◆ Your assignment
Check every line of the entries below for the word "Screen", and copy the ones that have it.

◆ Supplied information

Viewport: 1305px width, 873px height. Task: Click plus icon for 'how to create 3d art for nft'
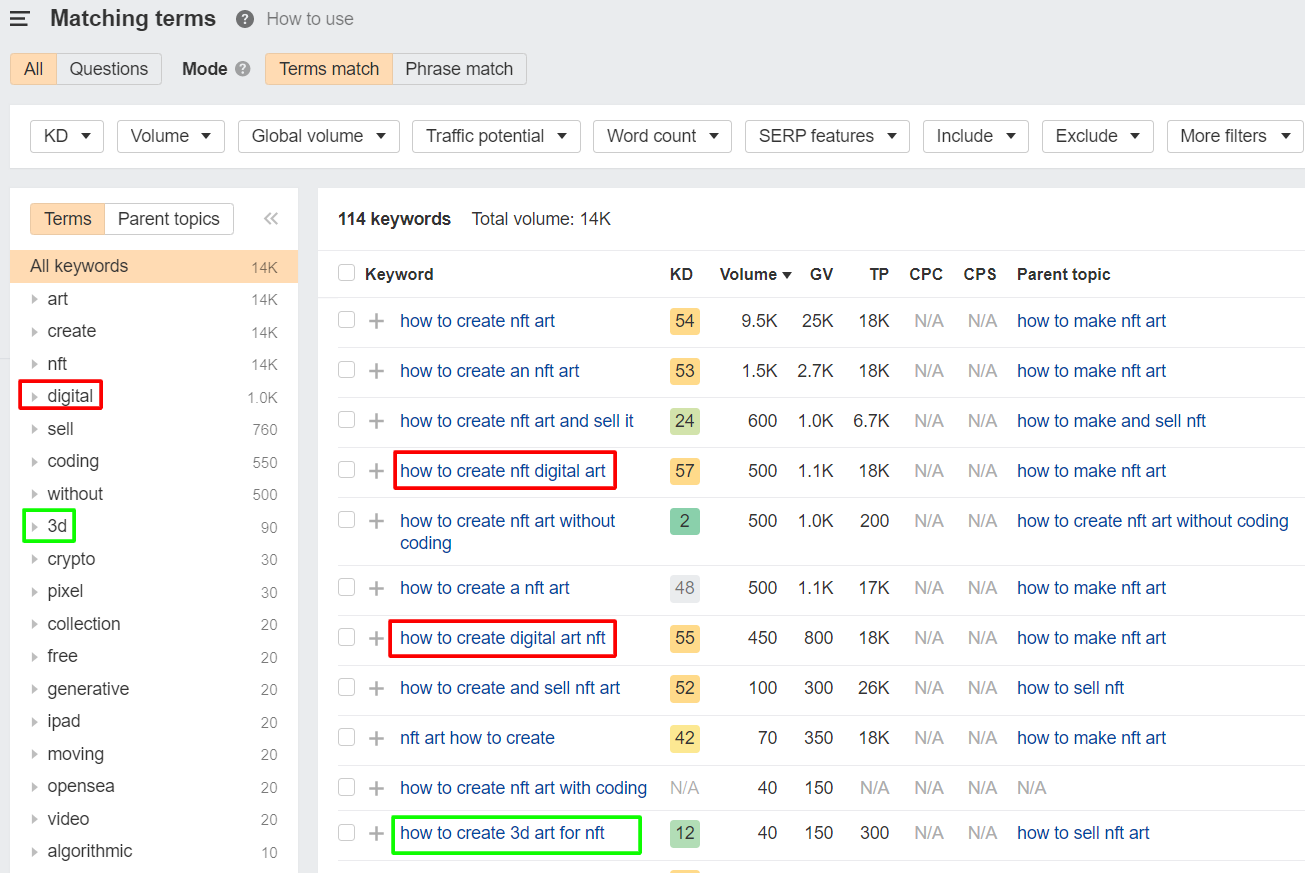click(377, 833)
* * *
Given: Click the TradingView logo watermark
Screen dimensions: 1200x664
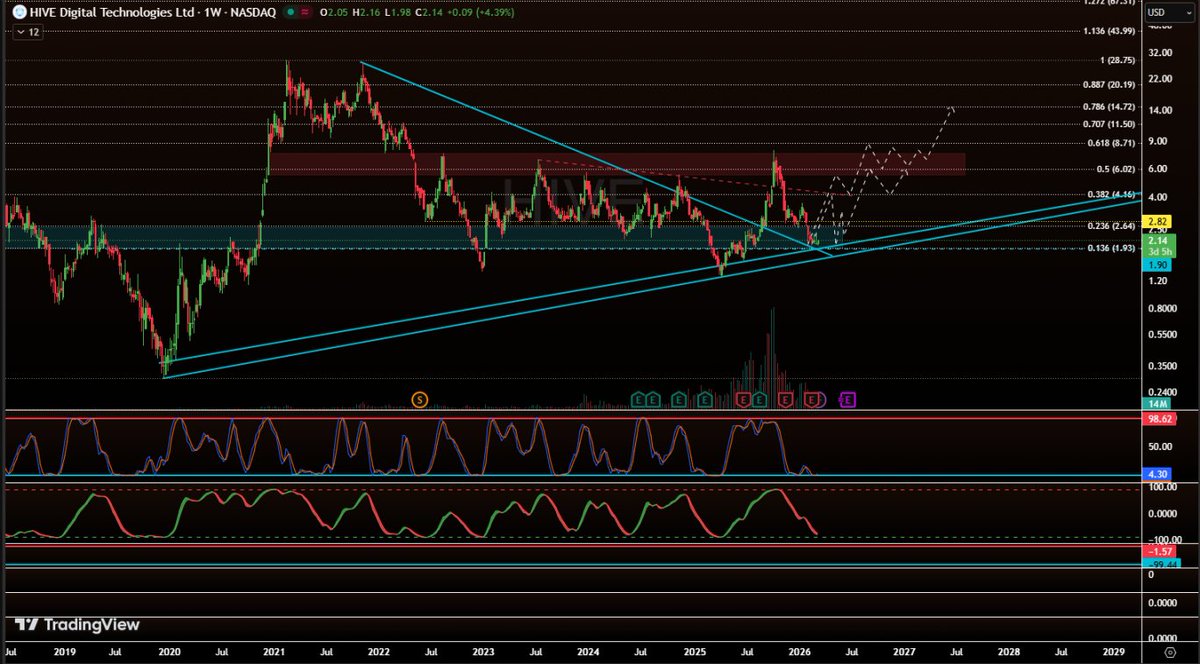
...
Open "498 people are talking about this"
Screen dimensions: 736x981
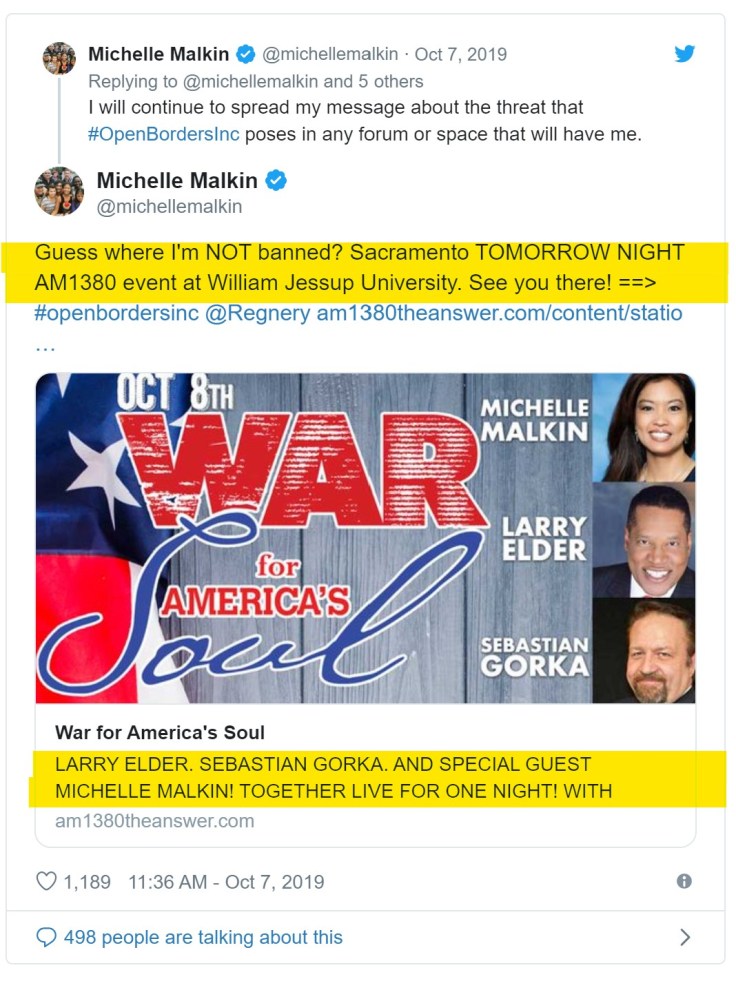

◆ Expected answer
Screen dimensions: 1200x664
Screen dimensions: 736x981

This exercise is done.